> GOAL OF THE EXERCISE
Pick each line that has "coordinates" out of the records.
==== DATA SHOWN ====
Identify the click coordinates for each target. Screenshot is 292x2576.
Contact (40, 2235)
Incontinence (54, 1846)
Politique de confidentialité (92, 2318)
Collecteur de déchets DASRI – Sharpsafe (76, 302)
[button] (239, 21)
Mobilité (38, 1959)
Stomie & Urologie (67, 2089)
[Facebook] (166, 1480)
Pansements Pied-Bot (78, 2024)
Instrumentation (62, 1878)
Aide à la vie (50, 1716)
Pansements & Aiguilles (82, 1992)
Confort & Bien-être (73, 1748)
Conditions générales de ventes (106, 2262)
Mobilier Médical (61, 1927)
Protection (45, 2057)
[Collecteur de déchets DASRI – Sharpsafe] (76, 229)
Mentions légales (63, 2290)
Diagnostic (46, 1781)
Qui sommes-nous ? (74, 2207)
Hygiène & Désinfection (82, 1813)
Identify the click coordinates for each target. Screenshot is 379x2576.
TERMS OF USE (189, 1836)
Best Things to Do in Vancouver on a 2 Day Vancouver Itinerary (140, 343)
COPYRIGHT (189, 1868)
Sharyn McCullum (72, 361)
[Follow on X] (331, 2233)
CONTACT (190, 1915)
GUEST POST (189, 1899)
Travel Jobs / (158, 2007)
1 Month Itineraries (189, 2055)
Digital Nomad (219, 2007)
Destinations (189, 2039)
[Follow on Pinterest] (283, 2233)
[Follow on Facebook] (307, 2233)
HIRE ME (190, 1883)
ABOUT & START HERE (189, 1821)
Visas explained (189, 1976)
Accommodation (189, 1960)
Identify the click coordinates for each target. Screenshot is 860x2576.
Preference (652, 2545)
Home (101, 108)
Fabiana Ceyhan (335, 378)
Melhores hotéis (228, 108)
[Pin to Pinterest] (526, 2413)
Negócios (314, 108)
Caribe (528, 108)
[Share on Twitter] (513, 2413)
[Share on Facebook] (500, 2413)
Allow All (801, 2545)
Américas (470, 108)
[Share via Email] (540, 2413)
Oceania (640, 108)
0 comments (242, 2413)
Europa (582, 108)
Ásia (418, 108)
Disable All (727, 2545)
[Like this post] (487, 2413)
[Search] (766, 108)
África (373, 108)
====
> EXPECTED ANSWER
Identify the click coordinates for each target. Screenshot is 292x2576.
Identify the click coordinates for each target. Screenshot is 379x2576.
Identify the click coordinates for each target. Screenshot is 860x2576.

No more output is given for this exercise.